(Records drawn from a dataset)

*** Block opens ***

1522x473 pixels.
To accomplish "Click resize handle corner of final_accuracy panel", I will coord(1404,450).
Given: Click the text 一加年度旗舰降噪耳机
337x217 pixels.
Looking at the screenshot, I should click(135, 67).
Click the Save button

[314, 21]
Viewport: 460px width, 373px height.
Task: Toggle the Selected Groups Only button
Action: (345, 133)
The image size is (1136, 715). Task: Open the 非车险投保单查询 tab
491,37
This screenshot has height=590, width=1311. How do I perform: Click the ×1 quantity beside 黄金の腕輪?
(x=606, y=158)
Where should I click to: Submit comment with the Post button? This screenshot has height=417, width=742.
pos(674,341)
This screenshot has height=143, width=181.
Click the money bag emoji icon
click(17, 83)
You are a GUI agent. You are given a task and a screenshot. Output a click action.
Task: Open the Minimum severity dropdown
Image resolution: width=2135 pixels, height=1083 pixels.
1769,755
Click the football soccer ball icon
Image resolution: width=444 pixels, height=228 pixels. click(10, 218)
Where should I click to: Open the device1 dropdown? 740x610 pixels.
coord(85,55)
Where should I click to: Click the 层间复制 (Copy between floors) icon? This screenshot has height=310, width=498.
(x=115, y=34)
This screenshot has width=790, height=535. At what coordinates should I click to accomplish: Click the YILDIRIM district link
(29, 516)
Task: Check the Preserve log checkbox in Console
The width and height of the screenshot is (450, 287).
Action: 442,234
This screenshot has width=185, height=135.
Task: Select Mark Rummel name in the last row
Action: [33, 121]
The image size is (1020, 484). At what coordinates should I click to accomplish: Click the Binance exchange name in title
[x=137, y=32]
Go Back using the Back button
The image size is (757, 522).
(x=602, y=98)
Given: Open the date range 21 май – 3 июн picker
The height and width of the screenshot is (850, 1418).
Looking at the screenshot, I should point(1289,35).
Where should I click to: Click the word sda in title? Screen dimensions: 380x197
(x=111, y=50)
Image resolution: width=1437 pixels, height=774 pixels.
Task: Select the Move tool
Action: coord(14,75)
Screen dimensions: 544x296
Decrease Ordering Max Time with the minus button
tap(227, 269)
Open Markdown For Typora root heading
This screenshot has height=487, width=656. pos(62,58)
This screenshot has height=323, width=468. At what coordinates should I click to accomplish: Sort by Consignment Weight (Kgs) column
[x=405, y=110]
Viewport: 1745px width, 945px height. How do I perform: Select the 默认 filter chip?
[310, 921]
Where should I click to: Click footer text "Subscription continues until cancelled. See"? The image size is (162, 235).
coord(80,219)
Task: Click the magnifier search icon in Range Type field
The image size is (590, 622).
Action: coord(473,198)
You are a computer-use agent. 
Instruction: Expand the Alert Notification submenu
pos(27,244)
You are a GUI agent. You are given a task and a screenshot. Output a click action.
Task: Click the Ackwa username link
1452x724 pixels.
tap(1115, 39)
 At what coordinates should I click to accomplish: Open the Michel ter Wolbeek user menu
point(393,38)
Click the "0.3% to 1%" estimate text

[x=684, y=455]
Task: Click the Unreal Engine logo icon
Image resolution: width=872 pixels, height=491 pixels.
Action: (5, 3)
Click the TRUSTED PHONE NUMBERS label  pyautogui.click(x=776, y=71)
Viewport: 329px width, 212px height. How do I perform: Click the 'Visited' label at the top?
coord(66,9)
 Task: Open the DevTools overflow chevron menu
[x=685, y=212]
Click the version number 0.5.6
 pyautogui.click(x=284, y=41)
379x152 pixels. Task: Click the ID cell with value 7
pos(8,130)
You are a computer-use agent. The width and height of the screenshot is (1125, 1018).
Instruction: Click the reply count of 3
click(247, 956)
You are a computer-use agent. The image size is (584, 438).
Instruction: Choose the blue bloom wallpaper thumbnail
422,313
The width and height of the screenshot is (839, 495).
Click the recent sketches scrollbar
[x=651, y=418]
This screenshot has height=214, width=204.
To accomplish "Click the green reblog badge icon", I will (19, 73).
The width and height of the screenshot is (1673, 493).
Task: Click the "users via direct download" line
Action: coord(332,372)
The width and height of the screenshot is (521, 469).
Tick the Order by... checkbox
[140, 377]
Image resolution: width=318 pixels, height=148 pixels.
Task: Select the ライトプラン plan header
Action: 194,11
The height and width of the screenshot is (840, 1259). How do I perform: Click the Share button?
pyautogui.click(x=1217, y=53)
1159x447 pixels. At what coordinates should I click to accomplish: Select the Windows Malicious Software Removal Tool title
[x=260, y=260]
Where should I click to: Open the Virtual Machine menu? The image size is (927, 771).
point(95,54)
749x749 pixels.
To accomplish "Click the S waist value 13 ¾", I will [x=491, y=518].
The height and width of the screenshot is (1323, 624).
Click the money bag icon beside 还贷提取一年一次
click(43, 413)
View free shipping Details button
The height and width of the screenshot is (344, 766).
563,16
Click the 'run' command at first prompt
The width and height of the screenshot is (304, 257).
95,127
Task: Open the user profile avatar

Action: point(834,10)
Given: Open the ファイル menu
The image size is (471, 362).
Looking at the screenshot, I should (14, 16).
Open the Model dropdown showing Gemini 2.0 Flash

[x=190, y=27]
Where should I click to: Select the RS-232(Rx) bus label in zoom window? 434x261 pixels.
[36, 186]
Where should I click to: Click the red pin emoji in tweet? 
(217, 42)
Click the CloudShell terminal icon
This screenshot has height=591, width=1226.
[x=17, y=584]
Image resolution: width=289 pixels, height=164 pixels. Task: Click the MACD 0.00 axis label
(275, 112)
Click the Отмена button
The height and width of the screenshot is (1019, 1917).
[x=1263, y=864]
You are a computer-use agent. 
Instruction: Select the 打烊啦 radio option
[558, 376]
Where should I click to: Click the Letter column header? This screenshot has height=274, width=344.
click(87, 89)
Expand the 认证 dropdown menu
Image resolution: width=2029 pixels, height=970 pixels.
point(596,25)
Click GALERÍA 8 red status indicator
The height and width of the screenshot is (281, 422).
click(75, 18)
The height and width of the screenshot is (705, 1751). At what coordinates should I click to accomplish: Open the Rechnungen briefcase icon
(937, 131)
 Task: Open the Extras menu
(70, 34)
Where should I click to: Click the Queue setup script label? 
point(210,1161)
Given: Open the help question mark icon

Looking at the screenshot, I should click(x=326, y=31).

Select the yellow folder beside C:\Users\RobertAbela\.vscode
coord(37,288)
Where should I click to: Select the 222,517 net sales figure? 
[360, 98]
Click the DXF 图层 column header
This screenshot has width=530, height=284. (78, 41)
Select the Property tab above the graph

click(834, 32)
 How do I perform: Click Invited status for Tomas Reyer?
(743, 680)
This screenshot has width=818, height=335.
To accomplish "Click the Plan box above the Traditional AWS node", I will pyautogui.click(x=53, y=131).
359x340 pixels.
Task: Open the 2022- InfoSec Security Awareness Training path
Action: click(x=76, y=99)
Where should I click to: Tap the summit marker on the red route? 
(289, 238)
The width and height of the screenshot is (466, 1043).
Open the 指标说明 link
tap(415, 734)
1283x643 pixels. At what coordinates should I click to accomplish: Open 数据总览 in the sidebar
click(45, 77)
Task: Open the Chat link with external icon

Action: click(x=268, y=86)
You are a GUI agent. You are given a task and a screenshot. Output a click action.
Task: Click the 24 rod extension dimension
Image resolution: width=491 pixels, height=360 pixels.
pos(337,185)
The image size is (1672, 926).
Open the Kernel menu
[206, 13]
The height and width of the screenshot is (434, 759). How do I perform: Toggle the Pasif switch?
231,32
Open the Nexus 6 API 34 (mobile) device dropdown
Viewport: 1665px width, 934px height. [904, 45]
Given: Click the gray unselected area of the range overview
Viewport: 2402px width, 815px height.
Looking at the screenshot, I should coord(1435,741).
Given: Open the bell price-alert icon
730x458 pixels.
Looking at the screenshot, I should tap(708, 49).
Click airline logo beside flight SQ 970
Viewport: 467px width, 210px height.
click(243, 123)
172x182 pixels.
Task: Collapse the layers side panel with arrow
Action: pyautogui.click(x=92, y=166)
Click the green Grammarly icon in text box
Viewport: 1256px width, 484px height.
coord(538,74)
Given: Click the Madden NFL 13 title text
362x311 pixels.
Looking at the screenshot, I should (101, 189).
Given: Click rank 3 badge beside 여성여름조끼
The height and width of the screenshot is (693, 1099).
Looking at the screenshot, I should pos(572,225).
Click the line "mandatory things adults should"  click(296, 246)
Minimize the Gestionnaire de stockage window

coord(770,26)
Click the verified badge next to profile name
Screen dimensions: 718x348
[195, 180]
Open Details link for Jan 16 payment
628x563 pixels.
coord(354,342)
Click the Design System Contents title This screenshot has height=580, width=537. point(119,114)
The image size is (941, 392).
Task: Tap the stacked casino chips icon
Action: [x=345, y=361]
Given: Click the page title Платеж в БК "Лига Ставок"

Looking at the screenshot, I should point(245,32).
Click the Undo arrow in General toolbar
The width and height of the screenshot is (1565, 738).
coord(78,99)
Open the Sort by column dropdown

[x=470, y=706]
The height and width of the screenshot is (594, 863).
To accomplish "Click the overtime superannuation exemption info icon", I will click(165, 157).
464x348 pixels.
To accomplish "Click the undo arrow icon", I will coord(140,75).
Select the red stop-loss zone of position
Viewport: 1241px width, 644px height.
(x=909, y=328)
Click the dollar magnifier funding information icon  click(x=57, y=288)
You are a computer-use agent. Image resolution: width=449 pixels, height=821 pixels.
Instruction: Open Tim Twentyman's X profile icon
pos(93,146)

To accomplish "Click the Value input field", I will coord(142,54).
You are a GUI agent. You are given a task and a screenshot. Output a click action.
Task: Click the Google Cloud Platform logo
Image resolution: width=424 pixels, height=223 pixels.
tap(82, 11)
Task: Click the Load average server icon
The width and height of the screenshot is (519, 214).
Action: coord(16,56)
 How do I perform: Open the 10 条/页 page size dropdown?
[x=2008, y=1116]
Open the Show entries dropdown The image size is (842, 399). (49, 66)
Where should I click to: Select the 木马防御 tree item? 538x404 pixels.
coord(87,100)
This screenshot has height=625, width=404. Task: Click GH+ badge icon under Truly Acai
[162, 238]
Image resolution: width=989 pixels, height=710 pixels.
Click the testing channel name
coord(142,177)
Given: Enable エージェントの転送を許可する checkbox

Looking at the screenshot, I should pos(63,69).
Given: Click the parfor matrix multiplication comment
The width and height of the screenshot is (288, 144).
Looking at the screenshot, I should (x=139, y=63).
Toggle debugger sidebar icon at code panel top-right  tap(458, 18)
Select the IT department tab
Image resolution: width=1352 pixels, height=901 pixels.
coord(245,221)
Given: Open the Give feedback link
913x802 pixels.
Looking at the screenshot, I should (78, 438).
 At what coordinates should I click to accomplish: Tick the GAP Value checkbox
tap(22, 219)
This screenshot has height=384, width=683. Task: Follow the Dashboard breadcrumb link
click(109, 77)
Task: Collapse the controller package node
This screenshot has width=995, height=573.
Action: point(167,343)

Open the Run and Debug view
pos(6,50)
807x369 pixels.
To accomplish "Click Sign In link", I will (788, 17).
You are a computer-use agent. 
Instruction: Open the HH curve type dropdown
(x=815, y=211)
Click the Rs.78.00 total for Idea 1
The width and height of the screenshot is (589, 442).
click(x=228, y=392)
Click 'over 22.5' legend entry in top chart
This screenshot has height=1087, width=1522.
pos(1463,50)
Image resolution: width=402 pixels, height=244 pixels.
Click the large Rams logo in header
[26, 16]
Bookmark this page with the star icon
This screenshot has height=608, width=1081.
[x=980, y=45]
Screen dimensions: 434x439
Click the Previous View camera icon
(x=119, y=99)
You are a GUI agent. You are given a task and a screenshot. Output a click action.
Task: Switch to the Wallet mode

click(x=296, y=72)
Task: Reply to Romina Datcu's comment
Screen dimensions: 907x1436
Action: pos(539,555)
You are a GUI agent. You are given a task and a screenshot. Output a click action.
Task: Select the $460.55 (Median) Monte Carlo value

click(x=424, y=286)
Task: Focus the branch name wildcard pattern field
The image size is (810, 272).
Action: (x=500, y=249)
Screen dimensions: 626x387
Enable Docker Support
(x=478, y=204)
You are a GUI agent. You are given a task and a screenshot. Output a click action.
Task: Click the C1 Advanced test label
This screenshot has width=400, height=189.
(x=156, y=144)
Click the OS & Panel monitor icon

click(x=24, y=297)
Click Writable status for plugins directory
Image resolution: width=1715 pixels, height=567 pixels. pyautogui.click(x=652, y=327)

*** Block closes ***

** What you need to do **
Taking the entries above, write out exactly each line from the one holding "Task: Click the Unreal Engine logo icon" to the one holding "You are a computer-use agent. The width", both included, and stop there.

** Output for this exercise **
Task: Click the Unreal Engine logo icon
Image resolution: width=872 pixels, height=491 pixels.
Action: (5, 3)
Click the TRUSTED PHONE NUMBERS label  pyautogui.click(x=776, y=71)
Viewport: 329px width, 212px height. How do I perform: Click the 'Visited' label at the top?
coord(66,9)
 Task: Open the DevTools overflow chevron menu
[x=685, y=212]
Click the version number 0.5.6
 pyautogui.click(x=284, y=41)
379x152 pixels. Task: Click the ID cell with value 7
pos(8,130)
You are a computer-use agent. The width and height of the screenshot is (1125, 1018).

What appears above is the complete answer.